Cadwalader settles $22M malpractice suit days before trial
Cadwalader Wickersham & Taft this week settled a $22 million malpractice suit that claimed the law firm gave its client bad advice on a potential investment-bank fee that it would have to pay in its bid to acquire Six Flags through a proxy fight.
The law firm settled before Friday’s scheduled trial, the New York Law Journal reports.
The plaintiff in the case was Red Zone, an investment entity that was run by Daniel Snyder, the owner of the NFL team in Washington, D.C. Red Zone claimed Cadwalader gave bad advice on a contract amendment that was supposed to limit to $2 million the fees for financial advice charged by UBS Securities. UBS later sued Red Zone for fees and was awarded $10 million.

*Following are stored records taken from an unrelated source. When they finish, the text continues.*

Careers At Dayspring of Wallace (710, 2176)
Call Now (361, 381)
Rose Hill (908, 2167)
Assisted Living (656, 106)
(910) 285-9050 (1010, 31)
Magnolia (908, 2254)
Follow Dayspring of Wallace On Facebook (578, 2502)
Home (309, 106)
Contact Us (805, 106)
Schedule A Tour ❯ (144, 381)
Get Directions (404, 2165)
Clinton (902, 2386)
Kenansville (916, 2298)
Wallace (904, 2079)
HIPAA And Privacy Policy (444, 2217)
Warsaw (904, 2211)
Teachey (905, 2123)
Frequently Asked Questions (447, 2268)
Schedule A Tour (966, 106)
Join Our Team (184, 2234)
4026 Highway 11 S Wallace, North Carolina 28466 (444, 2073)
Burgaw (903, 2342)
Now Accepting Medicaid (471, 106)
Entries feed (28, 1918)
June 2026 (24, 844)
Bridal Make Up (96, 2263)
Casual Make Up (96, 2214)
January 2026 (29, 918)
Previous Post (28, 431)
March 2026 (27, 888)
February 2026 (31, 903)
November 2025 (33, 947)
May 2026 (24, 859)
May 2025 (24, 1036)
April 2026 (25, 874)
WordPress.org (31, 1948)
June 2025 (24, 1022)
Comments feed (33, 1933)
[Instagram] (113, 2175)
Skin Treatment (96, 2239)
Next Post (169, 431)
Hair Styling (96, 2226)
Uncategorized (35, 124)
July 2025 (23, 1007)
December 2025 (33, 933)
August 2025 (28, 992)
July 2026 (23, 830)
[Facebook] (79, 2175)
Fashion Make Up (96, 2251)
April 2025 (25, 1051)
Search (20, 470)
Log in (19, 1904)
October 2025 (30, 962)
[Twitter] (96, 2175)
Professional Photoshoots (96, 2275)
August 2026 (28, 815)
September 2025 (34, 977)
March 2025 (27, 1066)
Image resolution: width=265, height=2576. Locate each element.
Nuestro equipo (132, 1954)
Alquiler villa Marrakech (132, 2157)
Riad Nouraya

Former Cadwalader partner Dennis Block had claimed in a 2013 affidavit that he advised Snyder not to accept the amendment and that it could be read not to cap the fee. Snyder said in his own affidavit that no such advice was given, according to prior BNA coverage.
A Manhattan judge ruled last month that Cadwalader could not present expert witnesses in its defense, the New York Law Journal previously reported. The judge had said there were two versions of the facts, and neither involved matters “outside the ken of the typical juror.”
Red Zone was previously awarded $17.2 million in the case, but New York’s highest court vacated the verdict in 2016. The court ruled there were triable issues of fact as to whether Cadwalader had exercised reasonable skill and knowledge.